» **Description of the task**: Report every line in the listing below that contains the string "Where".

» **Data for the task**:
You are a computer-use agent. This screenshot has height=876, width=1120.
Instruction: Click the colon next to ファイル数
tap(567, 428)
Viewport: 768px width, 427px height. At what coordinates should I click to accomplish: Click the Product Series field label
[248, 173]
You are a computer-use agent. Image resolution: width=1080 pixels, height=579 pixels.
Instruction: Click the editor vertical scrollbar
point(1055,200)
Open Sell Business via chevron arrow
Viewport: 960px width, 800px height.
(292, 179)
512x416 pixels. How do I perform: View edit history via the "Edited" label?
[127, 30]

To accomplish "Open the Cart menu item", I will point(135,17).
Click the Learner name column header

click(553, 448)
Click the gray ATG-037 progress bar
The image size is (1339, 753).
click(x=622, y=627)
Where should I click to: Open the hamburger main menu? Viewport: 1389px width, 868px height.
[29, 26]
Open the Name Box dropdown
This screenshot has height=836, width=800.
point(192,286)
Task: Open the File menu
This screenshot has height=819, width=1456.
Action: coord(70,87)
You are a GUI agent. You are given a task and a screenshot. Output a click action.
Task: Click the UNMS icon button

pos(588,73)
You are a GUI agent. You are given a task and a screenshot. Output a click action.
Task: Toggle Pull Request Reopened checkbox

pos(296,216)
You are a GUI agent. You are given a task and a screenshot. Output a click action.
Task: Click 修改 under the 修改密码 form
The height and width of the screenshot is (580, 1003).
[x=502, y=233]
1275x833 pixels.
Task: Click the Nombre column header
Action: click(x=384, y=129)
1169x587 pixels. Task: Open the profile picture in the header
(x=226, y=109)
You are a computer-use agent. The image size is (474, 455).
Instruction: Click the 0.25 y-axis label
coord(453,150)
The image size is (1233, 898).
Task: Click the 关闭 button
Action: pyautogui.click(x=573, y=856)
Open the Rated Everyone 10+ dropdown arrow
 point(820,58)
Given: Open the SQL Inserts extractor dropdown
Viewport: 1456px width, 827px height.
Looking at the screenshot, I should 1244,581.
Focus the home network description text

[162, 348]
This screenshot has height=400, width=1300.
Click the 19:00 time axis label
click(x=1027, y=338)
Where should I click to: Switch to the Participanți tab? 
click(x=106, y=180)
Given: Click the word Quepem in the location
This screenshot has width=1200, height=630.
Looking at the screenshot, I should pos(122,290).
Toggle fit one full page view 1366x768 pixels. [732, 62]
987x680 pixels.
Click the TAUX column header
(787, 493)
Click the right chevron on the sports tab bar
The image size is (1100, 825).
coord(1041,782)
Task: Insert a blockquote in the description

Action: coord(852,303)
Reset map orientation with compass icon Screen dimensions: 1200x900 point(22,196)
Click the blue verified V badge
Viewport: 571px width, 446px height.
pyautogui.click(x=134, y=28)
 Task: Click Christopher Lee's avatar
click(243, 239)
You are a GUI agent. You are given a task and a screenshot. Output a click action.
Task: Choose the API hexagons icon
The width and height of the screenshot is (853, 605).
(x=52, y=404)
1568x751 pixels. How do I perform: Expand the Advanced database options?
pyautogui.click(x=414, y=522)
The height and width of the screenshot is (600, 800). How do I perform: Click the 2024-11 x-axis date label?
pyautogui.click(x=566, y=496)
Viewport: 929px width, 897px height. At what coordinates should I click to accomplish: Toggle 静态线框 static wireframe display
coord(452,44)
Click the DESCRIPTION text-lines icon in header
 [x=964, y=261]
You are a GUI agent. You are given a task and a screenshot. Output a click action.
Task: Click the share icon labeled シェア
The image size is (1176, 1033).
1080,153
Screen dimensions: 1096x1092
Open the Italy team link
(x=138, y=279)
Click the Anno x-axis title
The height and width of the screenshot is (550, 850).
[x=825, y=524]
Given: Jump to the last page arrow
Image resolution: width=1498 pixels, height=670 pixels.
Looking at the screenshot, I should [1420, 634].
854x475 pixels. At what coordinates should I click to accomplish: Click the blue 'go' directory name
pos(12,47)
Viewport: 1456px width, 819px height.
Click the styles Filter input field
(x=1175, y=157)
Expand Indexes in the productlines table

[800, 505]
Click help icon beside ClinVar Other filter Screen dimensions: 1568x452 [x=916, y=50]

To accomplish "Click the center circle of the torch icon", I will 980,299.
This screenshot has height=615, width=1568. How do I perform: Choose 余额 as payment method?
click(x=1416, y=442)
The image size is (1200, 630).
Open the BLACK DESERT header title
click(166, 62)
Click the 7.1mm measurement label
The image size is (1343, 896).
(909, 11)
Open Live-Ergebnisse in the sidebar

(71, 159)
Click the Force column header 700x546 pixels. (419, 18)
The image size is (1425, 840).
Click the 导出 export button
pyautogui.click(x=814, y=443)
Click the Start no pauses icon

» **Completed exercise**:
Where should I click to: Open the hamburger main menu? Viewport: 1389px width, 868px height.
Where should I click to: Switch to the Participanți tab? 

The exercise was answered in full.